Stored data entries:
********
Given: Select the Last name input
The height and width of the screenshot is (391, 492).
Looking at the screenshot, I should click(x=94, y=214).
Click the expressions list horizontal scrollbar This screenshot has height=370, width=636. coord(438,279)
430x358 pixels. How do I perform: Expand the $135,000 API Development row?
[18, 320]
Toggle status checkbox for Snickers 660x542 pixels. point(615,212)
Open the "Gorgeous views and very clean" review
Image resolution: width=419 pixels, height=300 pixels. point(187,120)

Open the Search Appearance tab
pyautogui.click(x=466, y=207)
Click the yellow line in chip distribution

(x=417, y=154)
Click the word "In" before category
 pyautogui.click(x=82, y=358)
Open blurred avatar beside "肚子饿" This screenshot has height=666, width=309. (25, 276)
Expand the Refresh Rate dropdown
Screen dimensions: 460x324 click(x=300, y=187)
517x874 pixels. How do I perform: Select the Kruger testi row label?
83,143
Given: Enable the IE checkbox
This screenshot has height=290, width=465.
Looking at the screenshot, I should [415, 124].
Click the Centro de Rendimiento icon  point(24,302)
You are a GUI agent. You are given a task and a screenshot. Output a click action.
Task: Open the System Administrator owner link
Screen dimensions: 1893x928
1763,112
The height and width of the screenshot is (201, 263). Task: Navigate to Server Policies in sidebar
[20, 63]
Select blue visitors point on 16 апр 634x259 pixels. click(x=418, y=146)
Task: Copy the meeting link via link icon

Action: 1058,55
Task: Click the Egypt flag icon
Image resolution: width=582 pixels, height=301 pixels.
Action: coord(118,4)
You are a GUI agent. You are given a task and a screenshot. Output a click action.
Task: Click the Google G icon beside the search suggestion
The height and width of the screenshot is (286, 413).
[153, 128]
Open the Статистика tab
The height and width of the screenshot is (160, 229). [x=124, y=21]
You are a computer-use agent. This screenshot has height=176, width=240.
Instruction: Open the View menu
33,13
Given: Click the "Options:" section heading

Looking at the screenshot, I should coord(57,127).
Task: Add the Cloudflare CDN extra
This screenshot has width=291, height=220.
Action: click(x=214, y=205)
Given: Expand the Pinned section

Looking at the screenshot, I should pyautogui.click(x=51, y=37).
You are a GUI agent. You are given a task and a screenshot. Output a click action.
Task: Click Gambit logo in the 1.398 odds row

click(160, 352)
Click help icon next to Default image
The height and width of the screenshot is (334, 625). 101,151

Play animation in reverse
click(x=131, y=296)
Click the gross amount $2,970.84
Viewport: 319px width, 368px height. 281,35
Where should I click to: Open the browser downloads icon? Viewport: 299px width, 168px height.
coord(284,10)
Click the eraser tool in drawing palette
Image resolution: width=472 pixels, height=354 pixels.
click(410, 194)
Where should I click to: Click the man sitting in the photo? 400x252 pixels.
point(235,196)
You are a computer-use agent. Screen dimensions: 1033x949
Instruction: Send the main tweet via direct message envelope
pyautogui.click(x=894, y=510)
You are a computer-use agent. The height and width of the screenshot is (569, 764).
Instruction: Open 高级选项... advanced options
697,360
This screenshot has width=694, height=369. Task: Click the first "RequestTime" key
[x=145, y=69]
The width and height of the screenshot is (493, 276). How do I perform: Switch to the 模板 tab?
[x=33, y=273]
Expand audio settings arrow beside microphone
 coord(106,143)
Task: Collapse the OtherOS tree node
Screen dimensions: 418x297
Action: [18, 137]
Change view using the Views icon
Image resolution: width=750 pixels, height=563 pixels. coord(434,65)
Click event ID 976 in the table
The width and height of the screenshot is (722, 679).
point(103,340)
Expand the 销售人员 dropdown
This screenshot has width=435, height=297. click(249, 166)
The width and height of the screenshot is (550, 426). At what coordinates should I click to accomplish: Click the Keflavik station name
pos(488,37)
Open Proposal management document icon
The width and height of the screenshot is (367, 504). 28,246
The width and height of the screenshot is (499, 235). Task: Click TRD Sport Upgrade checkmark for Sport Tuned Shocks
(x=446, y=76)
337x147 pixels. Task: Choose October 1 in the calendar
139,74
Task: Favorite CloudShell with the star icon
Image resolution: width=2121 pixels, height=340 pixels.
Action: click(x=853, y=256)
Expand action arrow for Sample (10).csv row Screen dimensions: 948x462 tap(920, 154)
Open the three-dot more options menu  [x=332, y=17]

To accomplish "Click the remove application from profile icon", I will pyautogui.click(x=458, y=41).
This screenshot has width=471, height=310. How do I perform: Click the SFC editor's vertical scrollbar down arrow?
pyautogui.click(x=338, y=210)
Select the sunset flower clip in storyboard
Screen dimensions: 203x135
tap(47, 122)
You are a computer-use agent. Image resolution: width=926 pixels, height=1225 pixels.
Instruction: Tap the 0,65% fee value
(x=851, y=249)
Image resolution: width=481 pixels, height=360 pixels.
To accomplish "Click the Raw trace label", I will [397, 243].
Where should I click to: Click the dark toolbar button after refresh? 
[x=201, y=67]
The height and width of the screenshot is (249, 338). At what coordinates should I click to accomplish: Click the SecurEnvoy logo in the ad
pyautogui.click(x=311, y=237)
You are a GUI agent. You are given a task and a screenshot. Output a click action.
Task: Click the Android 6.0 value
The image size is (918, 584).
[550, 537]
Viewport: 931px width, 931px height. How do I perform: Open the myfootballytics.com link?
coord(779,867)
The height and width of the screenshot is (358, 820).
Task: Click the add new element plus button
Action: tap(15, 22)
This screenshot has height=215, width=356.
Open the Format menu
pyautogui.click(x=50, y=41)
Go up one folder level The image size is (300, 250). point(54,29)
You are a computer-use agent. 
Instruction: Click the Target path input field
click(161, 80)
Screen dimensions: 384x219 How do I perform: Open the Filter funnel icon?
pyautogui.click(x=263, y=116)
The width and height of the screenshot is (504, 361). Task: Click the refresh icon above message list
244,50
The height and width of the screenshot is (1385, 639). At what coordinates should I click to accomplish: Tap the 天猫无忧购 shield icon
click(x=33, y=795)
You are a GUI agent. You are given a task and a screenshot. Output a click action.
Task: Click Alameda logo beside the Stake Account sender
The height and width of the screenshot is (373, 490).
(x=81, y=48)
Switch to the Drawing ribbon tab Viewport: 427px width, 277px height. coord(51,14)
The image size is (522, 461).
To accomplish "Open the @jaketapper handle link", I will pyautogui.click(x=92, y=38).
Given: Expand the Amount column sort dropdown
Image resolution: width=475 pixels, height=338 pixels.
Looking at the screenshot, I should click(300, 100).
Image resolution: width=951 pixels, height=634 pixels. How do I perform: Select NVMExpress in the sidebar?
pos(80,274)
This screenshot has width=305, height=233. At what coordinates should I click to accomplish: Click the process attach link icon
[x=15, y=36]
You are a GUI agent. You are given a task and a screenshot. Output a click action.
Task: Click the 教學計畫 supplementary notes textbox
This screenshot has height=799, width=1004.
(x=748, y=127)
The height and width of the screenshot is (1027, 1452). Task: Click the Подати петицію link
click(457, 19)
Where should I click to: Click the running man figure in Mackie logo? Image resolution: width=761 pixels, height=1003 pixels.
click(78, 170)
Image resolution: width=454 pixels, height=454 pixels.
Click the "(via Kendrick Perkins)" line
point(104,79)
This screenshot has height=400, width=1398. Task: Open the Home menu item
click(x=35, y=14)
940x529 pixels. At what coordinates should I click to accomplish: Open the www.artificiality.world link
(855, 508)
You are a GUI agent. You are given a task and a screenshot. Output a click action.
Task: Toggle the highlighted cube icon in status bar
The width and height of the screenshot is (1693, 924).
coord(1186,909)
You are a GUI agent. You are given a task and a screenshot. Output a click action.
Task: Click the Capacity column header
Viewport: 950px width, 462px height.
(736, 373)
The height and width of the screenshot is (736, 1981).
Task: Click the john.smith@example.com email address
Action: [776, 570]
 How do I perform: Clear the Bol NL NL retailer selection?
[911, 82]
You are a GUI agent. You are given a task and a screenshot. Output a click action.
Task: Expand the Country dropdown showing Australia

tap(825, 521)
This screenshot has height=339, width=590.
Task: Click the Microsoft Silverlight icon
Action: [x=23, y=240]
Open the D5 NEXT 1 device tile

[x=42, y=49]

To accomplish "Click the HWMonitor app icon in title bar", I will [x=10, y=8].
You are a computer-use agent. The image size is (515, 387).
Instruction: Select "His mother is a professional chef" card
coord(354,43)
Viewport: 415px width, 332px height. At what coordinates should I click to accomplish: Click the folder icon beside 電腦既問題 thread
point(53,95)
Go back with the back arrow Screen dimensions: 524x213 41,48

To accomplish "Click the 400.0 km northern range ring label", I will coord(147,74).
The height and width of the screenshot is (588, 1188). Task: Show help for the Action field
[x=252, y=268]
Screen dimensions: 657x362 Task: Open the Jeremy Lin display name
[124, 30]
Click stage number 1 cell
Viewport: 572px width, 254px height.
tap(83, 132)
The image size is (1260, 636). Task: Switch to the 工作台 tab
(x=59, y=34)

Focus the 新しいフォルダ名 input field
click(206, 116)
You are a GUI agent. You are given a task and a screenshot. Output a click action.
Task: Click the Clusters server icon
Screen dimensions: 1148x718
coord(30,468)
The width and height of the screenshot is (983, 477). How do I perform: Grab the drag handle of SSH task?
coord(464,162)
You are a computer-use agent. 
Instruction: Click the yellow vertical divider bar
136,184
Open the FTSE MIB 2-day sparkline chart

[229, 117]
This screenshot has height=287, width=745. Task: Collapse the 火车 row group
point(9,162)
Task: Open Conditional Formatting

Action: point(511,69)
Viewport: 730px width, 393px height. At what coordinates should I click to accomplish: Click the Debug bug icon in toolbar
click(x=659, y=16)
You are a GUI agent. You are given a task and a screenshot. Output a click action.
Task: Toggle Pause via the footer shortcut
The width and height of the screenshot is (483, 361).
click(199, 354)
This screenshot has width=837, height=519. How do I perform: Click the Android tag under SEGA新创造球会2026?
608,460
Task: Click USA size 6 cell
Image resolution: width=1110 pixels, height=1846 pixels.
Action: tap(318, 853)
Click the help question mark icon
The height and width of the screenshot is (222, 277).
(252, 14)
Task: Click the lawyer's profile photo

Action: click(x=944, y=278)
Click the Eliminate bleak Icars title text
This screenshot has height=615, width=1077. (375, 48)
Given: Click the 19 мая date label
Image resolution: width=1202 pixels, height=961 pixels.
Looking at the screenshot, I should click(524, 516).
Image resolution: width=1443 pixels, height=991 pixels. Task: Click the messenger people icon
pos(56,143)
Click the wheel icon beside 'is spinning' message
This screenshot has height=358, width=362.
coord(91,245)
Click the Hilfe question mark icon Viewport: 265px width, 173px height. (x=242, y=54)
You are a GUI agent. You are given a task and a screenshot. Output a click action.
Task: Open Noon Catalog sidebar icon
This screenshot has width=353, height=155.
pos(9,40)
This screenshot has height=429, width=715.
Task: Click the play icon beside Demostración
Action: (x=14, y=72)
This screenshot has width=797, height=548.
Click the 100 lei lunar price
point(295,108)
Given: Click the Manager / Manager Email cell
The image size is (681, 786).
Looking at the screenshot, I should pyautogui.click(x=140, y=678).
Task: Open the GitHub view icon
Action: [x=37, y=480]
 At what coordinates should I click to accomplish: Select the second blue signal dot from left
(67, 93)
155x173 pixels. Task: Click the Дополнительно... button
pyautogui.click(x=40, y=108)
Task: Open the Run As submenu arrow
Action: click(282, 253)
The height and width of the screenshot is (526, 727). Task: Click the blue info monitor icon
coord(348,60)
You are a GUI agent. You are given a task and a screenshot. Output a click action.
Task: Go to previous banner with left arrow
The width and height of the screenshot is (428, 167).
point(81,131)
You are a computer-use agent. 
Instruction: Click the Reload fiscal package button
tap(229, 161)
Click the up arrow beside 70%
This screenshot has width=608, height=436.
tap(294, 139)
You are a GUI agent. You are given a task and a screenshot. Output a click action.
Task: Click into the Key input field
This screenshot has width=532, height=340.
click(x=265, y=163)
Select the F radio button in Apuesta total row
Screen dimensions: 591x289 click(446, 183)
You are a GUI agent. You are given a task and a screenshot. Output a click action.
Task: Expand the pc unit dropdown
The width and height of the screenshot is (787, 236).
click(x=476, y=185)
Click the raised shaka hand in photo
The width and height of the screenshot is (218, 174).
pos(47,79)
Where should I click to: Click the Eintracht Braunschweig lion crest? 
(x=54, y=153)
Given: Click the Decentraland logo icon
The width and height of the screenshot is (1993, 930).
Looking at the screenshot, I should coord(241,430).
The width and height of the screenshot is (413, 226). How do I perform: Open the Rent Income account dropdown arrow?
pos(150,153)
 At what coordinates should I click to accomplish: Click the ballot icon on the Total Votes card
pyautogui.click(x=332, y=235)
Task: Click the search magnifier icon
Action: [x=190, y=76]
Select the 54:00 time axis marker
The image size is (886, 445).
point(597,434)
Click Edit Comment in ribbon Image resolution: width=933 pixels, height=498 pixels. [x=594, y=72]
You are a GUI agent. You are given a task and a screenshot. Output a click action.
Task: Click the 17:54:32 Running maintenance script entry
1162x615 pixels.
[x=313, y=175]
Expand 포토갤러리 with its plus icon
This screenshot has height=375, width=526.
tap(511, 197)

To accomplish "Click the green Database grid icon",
********
» **ACTIVITY**: What lines in the data above contain the word "status"? Show them all.

» **ANSWER AREA**:
Toggle status checkbox for Snickers 660x542 pixels. point(615,212)
Task: Toggle the highlighted cube icon in status bar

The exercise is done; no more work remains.